La présence humaine revint significativement vers 4500 av. J.-C., initiant une nouvelle phase connue sous le nom de Néolithique céramique (ou Néolithique II). Cette ère est marquée par l'arrivée de nouveaux venus ou du moins l'adoption de nouveaux traits culturels, le plus proéminent étant l'introduction de la poterie. Après des millénaires de dépendance à la pierre, au bois et à la vannerie, les Chypriotes commencèrent à façonner des vaisseaux en argile cuite, révolutionnant le stockage, la cuisson et l'art.

Le site type de cette période est Sotira Teppes, situé près de la côte sud. Les fouilles révélèrent un village bien différent de Khirokitia. Il comprenait une cinquantaine de maisons indépendantes, généralement carrées aux angles arrondis, avec des murs minces, des foyers intérieurs, des bancs et des cloisons. Certaines maisons sous-rectangulaires avaient plusieurs pièces. La poterie caractéristique de la phase de Sotira est monochrome (unicolore), souvent décorée de motifs peignés distinctifs appliqués avant la cuisson.
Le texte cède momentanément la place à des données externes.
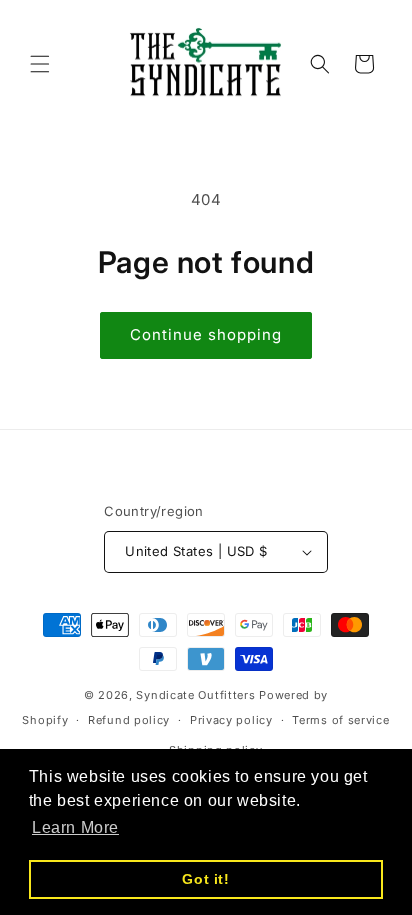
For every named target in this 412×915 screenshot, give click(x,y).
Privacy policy (231, 720)
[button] (40, 64)
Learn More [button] (75, 827)
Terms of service (340, 720)
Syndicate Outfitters (197, 695)
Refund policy (129, 720)
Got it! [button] (205, 879)
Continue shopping (206, 334)
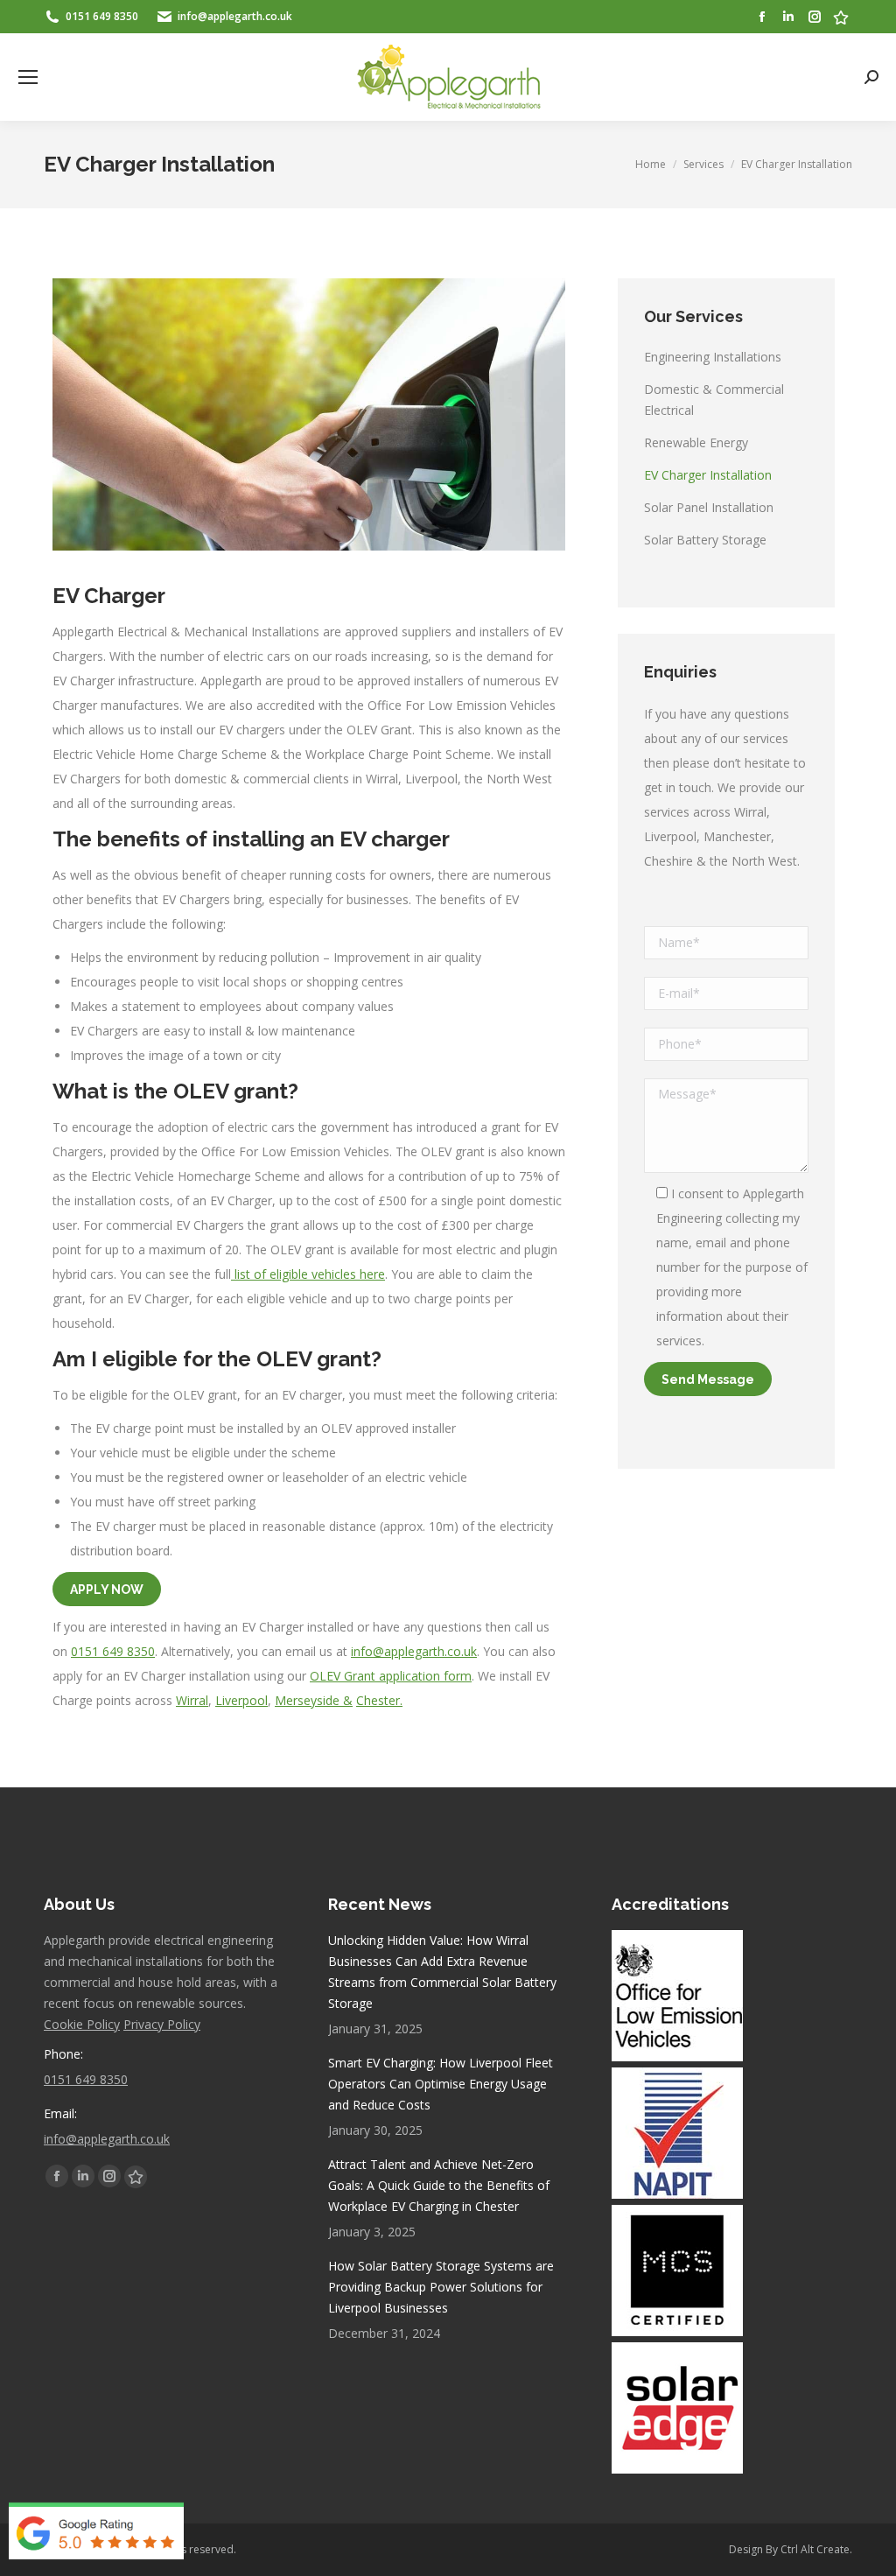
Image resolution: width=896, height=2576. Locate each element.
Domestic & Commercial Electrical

Ce style de poterie se retrouve sur d'autres sites, incluant les niveaux les plus anciens d'Erimi (un site principalement connu pour la période chalcolithique subséquente) et potentiellement à Troulli sur la côte nord, suggérant un horizon culturel répandu.
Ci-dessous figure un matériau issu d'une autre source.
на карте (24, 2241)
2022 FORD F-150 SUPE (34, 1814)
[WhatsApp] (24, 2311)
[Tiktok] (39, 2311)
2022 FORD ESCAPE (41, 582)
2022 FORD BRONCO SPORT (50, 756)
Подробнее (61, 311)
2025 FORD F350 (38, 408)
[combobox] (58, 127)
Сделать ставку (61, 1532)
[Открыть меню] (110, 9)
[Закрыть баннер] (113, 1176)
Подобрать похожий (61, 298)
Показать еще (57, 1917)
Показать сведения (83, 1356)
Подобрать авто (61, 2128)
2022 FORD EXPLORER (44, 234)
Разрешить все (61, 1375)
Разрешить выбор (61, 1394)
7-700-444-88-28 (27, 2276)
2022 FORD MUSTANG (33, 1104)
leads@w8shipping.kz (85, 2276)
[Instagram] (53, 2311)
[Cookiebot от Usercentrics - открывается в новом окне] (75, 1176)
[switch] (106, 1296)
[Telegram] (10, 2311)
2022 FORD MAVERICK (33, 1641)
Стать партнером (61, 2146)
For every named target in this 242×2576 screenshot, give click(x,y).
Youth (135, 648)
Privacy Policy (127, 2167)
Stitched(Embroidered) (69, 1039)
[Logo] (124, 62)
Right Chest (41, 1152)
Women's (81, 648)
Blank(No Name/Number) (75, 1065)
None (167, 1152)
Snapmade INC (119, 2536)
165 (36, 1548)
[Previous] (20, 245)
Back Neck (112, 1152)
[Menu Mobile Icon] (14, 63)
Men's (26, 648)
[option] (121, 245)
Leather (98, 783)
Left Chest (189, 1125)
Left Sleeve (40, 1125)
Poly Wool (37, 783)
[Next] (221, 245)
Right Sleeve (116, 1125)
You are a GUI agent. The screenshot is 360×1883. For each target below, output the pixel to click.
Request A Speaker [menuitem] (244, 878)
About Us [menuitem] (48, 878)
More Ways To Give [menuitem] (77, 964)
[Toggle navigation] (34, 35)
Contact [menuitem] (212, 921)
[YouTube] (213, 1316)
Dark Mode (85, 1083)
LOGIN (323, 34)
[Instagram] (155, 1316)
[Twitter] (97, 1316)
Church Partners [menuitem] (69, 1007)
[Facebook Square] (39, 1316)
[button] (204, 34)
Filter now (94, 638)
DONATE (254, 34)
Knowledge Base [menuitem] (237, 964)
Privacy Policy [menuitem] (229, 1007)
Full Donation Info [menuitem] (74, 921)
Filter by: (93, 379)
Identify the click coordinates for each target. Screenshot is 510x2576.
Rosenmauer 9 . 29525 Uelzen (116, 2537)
Les stades ultérieurs du Néolithique céramique, durant jusqu'environ 3800 av. J.-C., virent d'autres développements. Un nouveau style de poterie émergea, caractérisé par des motifs géométriques ou floraux rouges frappants peints sur fond blanc (céramique rouge sur blanc). Les formes d'établissement continuèrent également d'évoluer. À Kalavassos-Pamboules, près de la côte sud, les fouilles révélèrent des maisons semi-enterrées, creusées partiellement dans le sol, une rupture avec les structures indépendantes antérieures de Sotira. Cette période représente la phase finale du mode de vie néolithique à Chypre.

La longue durée de l'ère néolithique, des premiers agriculteurs vers 8500 av. J.-C. à la fin de la phase céramique vers 3800 av. J.-C., vit l'établissement de villages permanents, le développement de l'agriculture et de l'élevage adaptés à l'environnement insulaire, et la création de cultures matérielles distinctives. Des impressionnantes maisons rondes et vases en pierre sophistiqués de la période acéramique à l'introduction de la poterie dans la phase céramique, ces premiers Chypriotes posèrent les jalons des développements futurs. Leurs innovations, adaptations et les sociétés qu'ils construisirent représentent les premiers chapitres cruciaux de l'histoire profonde de l'île. Vers 3800 av. J.-C., un tremblement de terre majeur semble avoir frappé l'île, détruisant les établissements et marquant un point de transition. De cette perturbation émergerait une nouvelle ère – le Chalcolithique, l'âge du cuivre et de la pierre – préparant la scène pour l'émergence de Chypre sur la scène méditerranéenne au sens large.